* _Word and element location data_:
──────────────────────────────

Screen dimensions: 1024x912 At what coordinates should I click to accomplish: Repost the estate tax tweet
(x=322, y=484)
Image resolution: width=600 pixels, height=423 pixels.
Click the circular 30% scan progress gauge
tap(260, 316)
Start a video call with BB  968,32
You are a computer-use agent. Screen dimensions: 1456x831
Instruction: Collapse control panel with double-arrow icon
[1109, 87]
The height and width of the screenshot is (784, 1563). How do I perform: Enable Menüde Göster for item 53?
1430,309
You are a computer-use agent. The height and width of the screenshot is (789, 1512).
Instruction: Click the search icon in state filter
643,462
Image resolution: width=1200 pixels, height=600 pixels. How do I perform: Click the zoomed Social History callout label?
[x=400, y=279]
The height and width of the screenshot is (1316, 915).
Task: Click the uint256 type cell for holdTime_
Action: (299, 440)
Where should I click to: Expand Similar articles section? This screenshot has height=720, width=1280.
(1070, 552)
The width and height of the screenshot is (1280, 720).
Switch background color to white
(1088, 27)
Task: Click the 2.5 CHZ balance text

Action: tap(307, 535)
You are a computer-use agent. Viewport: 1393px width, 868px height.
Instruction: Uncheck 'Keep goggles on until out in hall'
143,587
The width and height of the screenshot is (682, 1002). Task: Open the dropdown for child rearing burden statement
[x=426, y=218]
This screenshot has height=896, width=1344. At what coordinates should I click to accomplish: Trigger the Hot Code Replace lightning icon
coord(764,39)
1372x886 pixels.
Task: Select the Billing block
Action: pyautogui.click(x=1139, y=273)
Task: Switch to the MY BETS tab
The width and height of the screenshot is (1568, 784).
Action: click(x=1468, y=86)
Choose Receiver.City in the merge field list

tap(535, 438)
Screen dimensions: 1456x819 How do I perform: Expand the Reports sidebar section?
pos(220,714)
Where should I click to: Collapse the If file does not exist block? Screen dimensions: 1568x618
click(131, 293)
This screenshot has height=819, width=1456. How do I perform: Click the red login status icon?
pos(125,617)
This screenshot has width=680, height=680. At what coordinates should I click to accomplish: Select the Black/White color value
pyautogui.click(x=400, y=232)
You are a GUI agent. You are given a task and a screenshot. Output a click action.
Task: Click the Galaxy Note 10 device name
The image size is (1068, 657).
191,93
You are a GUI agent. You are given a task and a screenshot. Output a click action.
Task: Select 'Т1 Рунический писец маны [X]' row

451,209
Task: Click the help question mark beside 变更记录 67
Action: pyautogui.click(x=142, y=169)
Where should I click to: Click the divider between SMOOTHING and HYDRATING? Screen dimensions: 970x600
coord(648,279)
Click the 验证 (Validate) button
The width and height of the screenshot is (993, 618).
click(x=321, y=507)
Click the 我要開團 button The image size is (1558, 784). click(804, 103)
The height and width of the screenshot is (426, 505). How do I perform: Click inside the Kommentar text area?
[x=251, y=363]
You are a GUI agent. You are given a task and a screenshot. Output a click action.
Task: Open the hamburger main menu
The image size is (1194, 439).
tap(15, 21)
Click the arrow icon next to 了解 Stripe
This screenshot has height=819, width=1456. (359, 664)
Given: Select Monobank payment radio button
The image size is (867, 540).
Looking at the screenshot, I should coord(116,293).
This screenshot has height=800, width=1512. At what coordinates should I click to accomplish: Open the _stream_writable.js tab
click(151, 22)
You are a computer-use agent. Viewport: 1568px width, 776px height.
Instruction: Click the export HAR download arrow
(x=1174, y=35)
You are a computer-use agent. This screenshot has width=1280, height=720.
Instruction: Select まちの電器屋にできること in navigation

──────────────────────────────

* _Given task_:
Gather every line of the items that contains the string "button", copying each one in full.

* _Complete answer_:
Click the 验证 (Validate) button
Click the 我要開團 button The image size is (1558, 784). click(804, 103)
Given: Select Monobank payment radio button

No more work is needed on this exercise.